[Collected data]
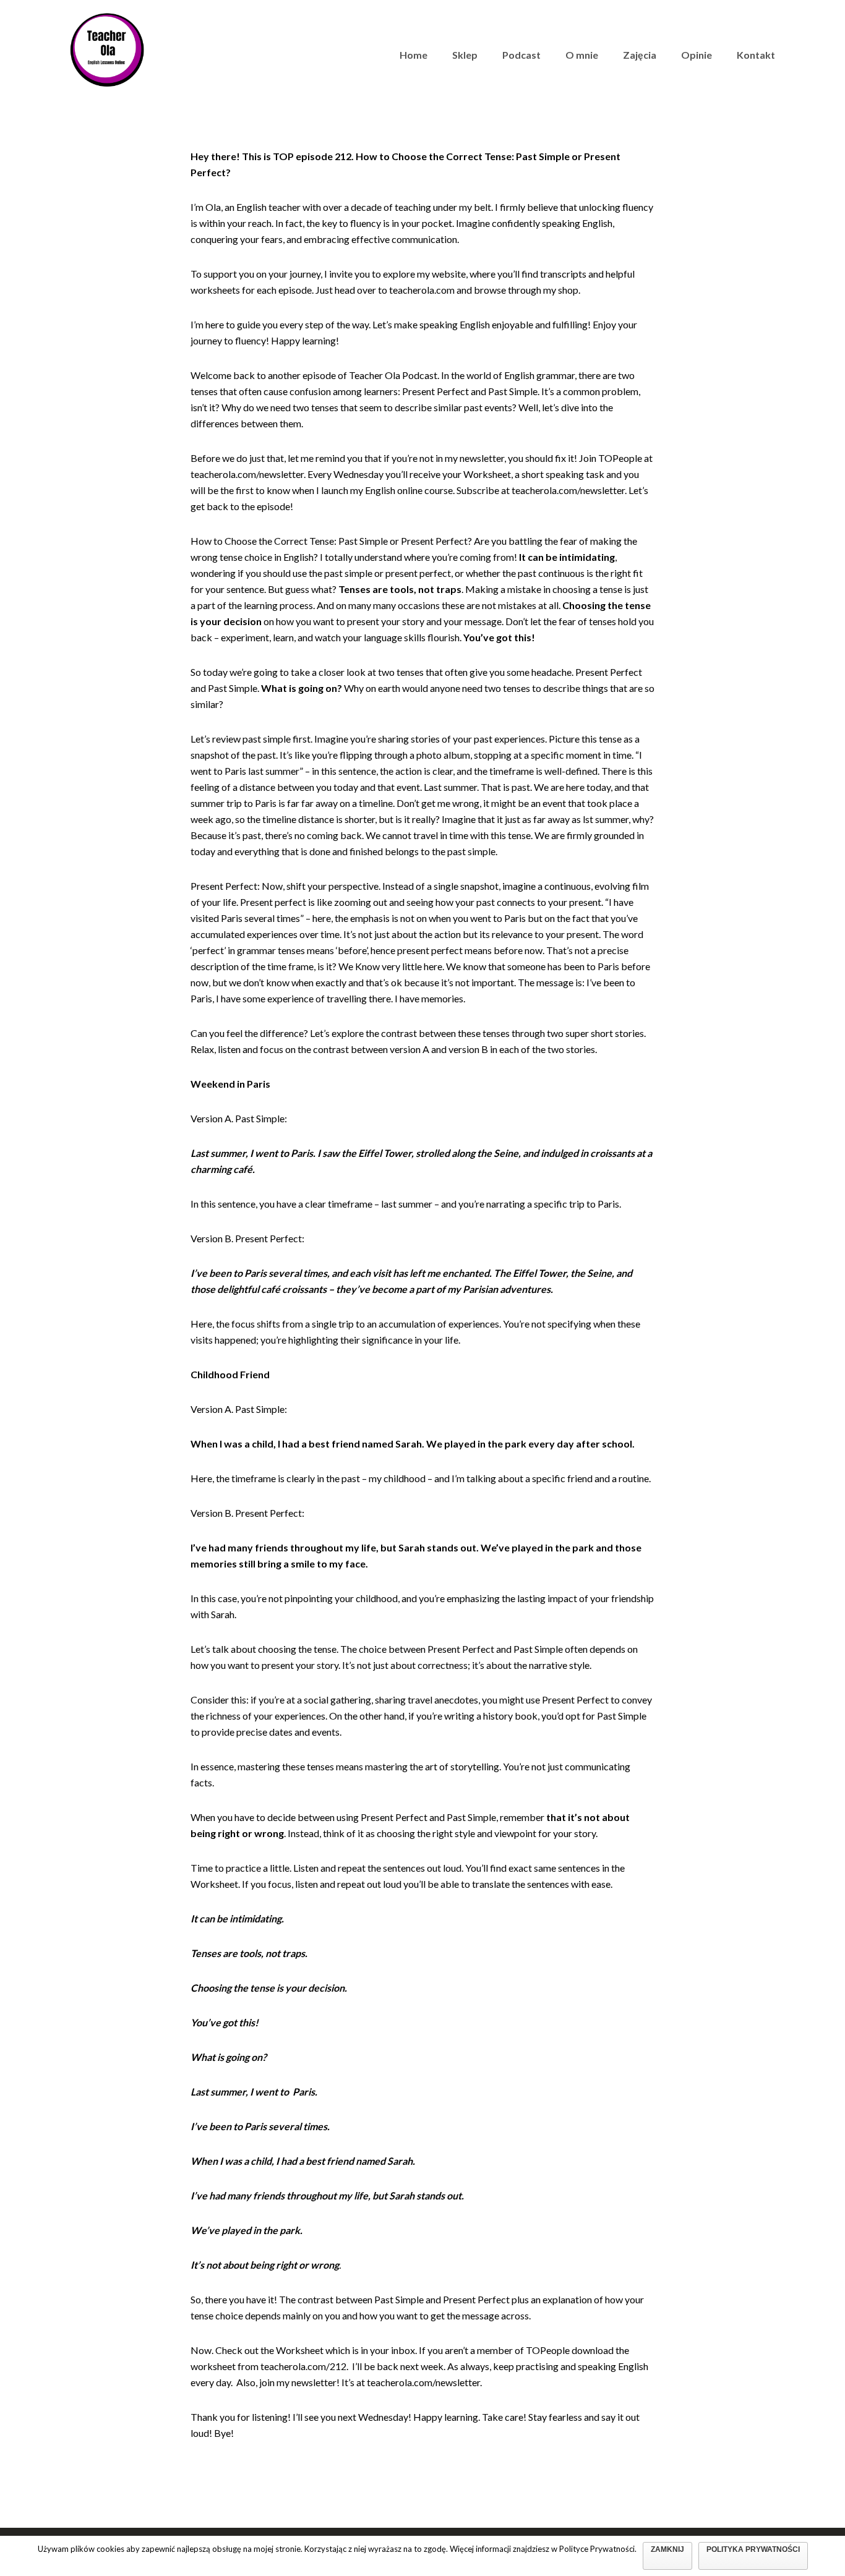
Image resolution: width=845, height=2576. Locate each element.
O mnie (581, 55)
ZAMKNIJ (667, 2549)
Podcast (521, 55)
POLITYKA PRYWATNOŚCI (753, 2549)
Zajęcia (639, 55)
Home (413, 55)
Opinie (696, 55)
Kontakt (756, 55)
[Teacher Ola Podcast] (107, 48)
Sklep (465, 55)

_What you are asked to do_. Please retype the records above exactly, leaving every image out.

_Response to this task_.
Image resolution: width=845, height=2576. Locate each element.
O mnie (581, 55)
ZAMKNIJ (667, 2549)
Podcast (521, 55)
POLITYKA PRYWATNOŚCI (753, 2549)
Zajęcia (639, 55)
Home (413, 55)
Opinie (696, 55)
Kontakt (756, 55)
[Teacher Ola Podcast] (107, 48)
Sklep (465, 55)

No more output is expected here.